→ **Try it**
The records follow. Transcribe only the lines from the line containing "Where should I" through the end, both ends included, and leave out the pictures.

- Opening Delimiter -

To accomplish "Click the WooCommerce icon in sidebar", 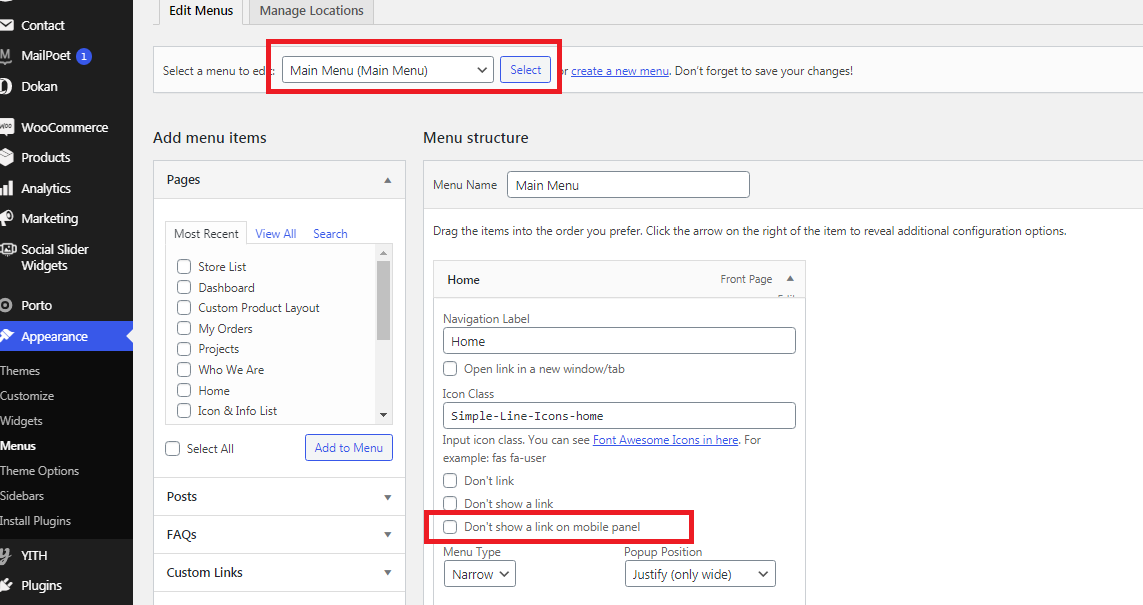I will click(6, 127).
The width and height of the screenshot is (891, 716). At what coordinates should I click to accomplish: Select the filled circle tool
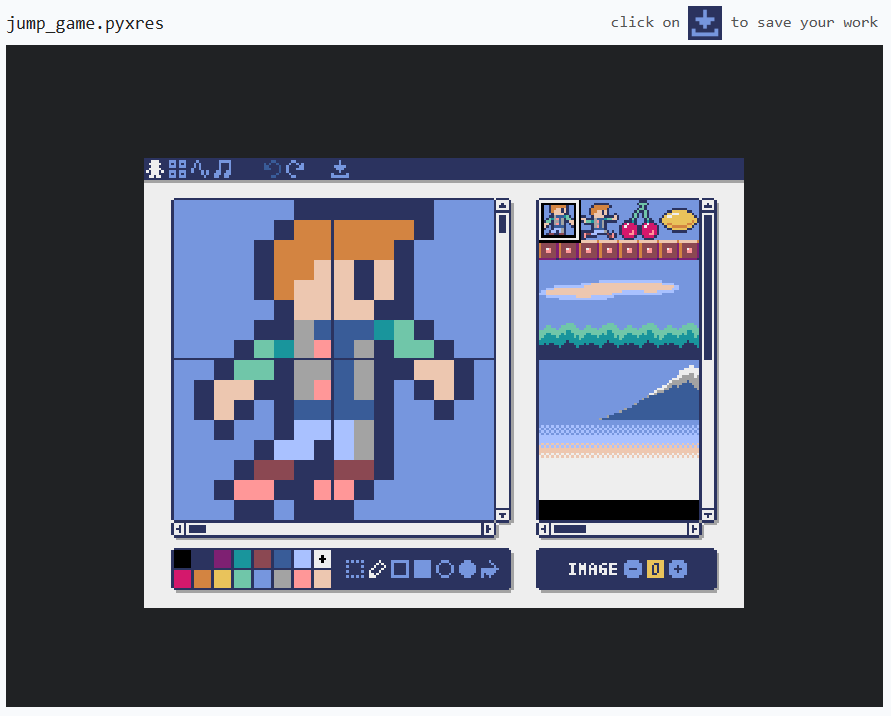(x=467, y=569)
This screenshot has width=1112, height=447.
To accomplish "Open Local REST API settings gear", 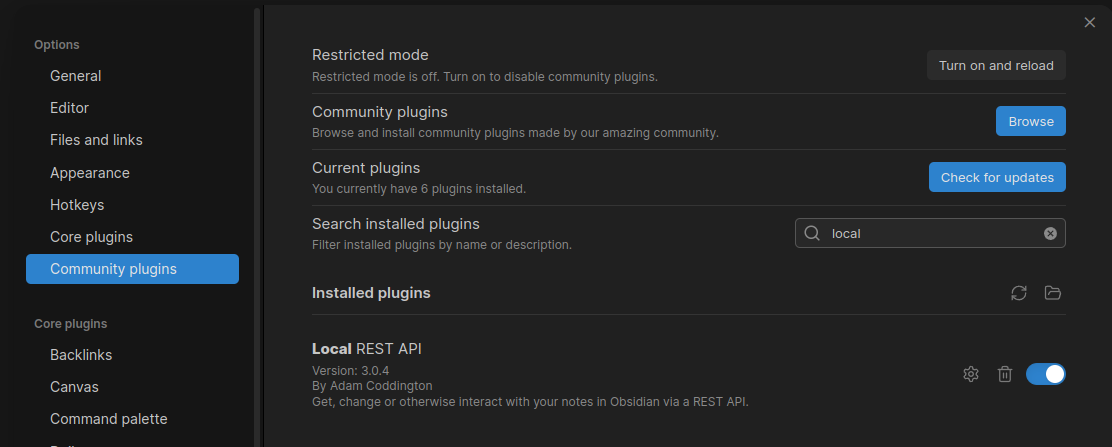I will [x=970, y=374].
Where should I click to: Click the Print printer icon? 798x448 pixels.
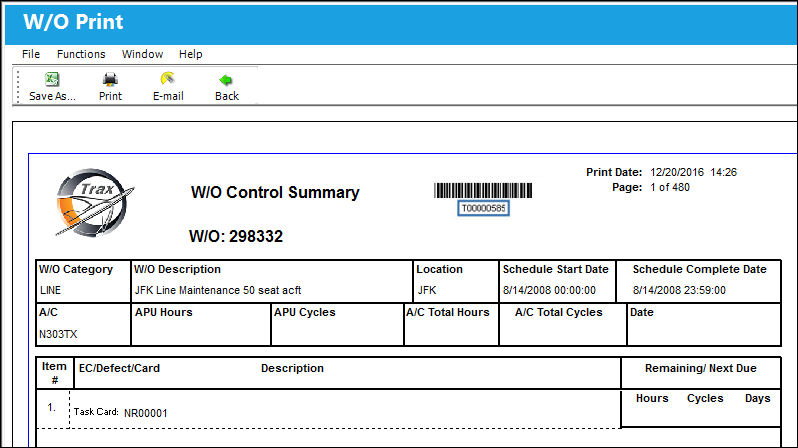pos(110,79)
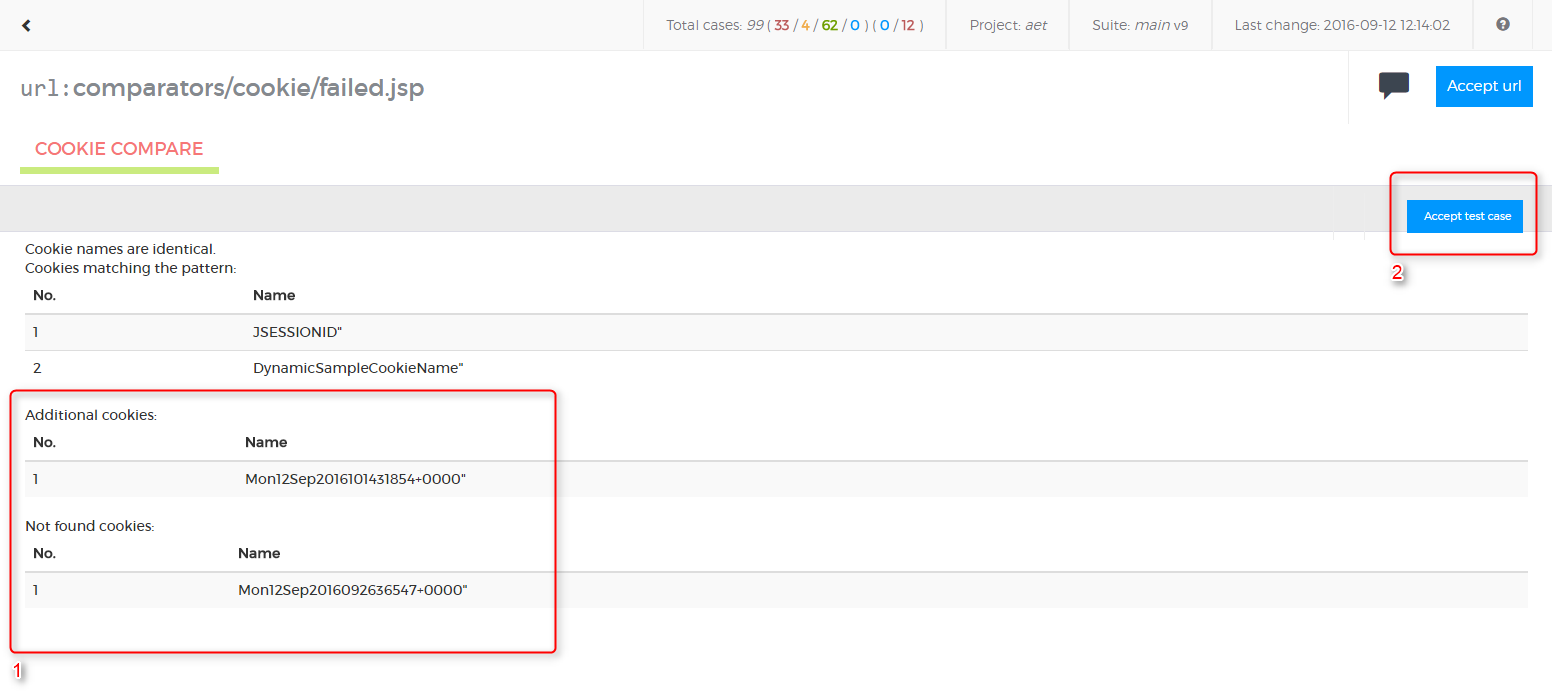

- Closing Delimiter -

→ **Solution**
Where should I click to: Click the Print printer icon? 798x448 pixels.
pos(110,79)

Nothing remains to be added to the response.